Comment by Ben Jones
2012-11-30 06:51:50

From the comments to the Nevada article:

‘cigs645:

Last Sundays Las Vegas review journal identified 58,500 vacant bank owned properties in the LV valley, none of which appear in any MLS database. they began stopping the flow of foreclosures to the market about a year ago when homes prices began their 15% yr to yr appreciation That’s how you manipulate a housing inventory in this recovery. Banks can’t keep those homes on their books forever and so long as the job market remains what it is just a matter of time before those banks have to let go of them much to the chagrin of recent LV valley home-buyers.’

PatrickC21: The Banks will not flood the market, period. They will taper these homes out and control the prices, just like they did before AB284. To say anything different is irresponsible.’

Who wants to bet that C21 stands for Century 21? ‘To say anything different is irresponsible’?

Comment by The Dust Grinder
2012-11-30 07:37:35

f’n lying realtors are shamelessly corrupt.

 
Comment by Cantankerous Intellectual Bomb Thrower™
2012-11-30 08:02:47

“That’s how you manipulate a housing inventory in this recovery. Banks can’t keep those homes on their books forever and so long as the job market remains what it is just a matter of time before those banks have to let go of them much to the chagrin of recent LV valley home-buyers.”

It’s always some anonymous list of ‘banks’ which are involved in the price fixing operation. Is there any way to name the names of these banks and start a Sherman Antitrust Act action against them in the name of Main Street American families who just want a home to live in?

Comment by Rental Watch
2012-11-30 10:36:56

Question CIBT…NV law AB284 gives banks plenty of cover to dribble out foreclosures as slowly as they want.

If they are now increasing foreclosures, because, as the article speculates, they have figured out a way around the law, doesn’t that fly in the face of the argument that they are purposefully being slow?

If they wanted to be slow, it seems like there would be no spike in foreclosures.

 
 
Comment by oxide
2012-11-30 08:24:50

Irresponsible isn’t really the issue. The question is, is it true?

What if that anonymous “bank” is Fannie/Freddie?

Comment by The Dust Grinder
2012-11-30 09:12:00

This is a joke right? You’re asking if what a realtor is saying is truthful?

It’s all starting to make sense to me now.

 
 
Comment by Rental Watch
2012-11-30 10:33:27

It’s baloney. Before AB284, there was a steady flow of foreclosures…there was no tapering out. Then AB284 happened, and foreclosures essentially stopped. Now banks are figuring out how to wade through the new regs (it has not been repealed…yet), and foreclosures are starting to increase again.

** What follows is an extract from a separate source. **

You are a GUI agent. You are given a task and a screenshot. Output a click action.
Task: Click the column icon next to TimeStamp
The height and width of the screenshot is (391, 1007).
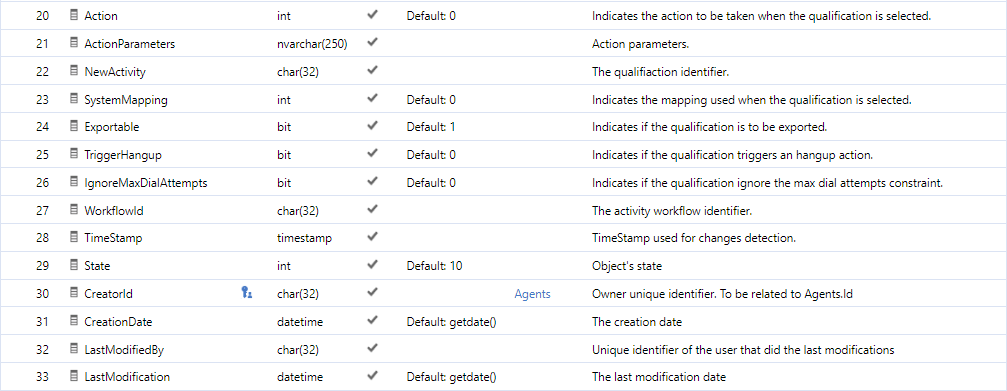(74, 238)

It WILL have a negative impact on home values…unless demand has ramped up that much during the period of few foreclosures.

Comment by GrizzlyBear
2012-11-30 19:03:05

The only thing which has ramped up is new home construction- to make up for the dearth of homes on the market. It’s not going to end well.

Comment by Cantankerous Intellectual Bomb Thrower™
2012-12-01 00:20:46

But it is sure to be entertaining to watch, and a great joy to be able to crow, “I told you so” to all the greater fools who ignored our steadfast warnings.

Got popcorn?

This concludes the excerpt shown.